## Short task
Write out the listing below word for word, everything from its first line down to the line containing "Action: pyautogui.click(x=38, y=31)", with that line included.
>> begin Records
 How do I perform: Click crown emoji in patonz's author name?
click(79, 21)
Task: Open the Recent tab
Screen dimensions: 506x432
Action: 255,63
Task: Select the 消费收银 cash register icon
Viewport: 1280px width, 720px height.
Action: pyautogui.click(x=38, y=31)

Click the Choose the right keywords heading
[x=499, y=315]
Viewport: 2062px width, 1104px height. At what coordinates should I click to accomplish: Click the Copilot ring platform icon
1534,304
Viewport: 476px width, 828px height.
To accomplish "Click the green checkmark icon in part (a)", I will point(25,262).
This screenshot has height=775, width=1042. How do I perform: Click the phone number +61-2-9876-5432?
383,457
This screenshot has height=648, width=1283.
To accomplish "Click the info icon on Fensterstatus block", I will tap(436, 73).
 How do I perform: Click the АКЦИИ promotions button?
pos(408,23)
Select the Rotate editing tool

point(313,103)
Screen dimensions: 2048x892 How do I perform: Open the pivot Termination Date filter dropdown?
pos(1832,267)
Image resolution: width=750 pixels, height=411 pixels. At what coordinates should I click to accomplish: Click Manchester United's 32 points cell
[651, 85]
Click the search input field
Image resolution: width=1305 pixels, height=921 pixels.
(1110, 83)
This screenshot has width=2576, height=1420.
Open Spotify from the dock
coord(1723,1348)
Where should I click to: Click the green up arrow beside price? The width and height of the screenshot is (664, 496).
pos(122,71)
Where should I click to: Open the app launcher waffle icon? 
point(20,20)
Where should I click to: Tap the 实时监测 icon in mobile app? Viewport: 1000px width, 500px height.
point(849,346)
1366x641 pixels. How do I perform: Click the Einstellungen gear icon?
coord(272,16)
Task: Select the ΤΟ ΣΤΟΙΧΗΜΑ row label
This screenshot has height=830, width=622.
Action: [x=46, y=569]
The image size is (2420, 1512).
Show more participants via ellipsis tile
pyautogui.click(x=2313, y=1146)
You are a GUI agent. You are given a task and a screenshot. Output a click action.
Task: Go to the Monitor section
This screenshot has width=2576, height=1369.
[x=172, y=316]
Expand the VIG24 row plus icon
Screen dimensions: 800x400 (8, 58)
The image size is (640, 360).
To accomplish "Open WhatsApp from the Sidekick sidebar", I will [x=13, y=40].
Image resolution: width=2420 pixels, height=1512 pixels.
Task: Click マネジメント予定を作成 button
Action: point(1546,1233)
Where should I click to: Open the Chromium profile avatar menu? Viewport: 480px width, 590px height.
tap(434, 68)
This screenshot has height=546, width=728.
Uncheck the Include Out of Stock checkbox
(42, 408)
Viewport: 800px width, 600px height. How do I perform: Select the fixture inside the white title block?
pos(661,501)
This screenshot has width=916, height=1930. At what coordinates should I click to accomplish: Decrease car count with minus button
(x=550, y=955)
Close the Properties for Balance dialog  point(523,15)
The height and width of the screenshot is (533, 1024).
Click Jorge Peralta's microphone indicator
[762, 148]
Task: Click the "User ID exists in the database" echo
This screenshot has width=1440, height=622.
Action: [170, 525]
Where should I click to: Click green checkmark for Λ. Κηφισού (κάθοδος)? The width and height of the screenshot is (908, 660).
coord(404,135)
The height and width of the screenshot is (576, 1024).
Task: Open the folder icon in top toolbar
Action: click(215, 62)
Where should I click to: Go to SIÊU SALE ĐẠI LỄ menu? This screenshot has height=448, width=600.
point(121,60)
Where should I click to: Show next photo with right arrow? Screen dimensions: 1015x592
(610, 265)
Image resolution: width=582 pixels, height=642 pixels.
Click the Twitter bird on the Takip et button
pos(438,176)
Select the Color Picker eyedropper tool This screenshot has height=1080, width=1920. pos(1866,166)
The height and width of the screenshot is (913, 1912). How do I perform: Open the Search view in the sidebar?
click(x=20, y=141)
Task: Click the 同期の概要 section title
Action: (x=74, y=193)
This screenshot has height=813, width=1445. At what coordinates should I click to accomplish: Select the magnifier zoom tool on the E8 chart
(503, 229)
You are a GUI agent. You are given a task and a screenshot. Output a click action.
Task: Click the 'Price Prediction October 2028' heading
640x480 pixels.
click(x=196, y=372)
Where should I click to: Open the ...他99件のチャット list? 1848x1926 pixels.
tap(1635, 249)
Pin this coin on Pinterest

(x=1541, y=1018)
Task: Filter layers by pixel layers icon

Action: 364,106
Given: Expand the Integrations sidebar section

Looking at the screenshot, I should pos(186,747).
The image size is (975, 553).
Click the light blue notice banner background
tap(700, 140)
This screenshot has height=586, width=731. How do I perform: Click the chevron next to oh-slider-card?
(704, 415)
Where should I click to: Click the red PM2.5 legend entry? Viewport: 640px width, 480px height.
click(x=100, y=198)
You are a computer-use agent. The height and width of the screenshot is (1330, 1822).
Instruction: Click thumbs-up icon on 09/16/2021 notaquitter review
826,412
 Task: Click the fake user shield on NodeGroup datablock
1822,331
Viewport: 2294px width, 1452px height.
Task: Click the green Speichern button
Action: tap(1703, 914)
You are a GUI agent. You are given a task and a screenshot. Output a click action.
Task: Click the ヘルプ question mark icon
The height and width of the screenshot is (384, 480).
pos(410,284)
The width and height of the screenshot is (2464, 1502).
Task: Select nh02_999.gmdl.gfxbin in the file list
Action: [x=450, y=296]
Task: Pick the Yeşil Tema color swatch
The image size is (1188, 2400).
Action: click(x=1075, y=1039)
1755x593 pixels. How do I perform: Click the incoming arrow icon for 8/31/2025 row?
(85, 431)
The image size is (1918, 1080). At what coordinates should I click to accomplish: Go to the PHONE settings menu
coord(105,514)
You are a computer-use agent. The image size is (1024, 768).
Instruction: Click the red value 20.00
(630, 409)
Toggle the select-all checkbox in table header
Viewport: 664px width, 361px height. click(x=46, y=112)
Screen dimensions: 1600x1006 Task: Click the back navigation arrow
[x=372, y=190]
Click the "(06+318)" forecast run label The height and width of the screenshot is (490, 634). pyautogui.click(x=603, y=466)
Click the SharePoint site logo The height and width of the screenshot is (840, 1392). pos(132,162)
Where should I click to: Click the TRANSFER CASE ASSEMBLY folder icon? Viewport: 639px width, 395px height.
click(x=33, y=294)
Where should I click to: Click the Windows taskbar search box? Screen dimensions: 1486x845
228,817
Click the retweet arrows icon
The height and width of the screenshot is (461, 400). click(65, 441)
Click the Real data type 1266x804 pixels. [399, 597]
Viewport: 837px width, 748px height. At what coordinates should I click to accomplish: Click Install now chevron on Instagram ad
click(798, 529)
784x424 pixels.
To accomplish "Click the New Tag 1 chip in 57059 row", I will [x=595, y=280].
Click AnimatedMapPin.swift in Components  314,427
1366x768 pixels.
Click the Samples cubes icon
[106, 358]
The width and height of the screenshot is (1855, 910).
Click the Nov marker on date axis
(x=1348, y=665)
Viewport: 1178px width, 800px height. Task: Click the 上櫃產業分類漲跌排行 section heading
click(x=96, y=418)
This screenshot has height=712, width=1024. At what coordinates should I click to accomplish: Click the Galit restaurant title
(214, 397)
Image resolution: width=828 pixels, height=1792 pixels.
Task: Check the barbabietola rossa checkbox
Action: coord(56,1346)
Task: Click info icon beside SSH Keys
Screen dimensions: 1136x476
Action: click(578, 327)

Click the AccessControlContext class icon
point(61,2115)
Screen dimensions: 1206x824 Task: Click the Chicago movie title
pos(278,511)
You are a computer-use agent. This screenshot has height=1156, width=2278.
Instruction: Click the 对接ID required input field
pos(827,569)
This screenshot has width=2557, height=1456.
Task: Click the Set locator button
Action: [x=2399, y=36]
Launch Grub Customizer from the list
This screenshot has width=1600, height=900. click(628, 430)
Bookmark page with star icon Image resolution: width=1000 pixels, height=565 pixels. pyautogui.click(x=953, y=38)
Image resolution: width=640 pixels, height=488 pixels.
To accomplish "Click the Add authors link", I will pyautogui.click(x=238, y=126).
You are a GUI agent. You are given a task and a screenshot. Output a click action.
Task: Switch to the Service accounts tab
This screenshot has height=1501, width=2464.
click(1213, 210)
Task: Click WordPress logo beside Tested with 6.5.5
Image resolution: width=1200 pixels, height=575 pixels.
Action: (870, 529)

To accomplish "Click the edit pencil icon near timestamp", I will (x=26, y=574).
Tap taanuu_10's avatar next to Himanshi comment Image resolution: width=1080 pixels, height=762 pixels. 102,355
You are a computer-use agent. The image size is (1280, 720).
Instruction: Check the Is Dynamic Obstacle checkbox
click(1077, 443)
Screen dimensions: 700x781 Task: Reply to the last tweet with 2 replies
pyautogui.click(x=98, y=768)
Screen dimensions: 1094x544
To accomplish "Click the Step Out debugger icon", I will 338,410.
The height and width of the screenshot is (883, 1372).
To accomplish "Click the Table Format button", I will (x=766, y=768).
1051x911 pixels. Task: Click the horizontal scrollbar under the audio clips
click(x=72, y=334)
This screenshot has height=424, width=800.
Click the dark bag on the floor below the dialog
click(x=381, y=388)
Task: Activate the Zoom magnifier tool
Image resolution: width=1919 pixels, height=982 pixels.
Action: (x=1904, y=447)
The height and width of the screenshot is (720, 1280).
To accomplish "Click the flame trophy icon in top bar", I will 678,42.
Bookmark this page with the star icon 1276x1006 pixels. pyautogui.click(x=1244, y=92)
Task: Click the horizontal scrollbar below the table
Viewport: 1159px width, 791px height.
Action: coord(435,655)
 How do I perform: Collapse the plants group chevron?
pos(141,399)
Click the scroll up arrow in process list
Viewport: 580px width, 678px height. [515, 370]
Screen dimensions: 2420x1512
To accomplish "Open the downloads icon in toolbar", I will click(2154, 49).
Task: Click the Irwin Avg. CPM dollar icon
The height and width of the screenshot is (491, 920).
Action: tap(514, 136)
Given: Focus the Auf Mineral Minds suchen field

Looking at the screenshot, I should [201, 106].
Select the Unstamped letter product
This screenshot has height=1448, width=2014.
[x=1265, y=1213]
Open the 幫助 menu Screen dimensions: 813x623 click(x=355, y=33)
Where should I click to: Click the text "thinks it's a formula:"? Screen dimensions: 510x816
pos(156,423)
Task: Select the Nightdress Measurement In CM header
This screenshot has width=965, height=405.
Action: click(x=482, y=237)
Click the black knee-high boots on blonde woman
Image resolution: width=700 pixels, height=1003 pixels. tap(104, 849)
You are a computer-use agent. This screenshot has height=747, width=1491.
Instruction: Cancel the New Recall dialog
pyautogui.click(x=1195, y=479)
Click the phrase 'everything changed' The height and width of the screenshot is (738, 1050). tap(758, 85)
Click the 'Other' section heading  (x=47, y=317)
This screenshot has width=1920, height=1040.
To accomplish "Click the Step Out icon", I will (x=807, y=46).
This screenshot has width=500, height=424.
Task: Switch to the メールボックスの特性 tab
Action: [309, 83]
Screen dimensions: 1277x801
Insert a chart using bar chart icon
>> end Records
## Answer below
 How do I perform: Click crown emoji in patonz's author name?
click(79, 21)
Task: Open the Recent tab
Screen dimensions: 506x432
Action: 255,63
Task: Select the 消费收银 cash register icon
Viewport: 1280px width, 720px height.
Action: pyautogui.click(x=38, y=31)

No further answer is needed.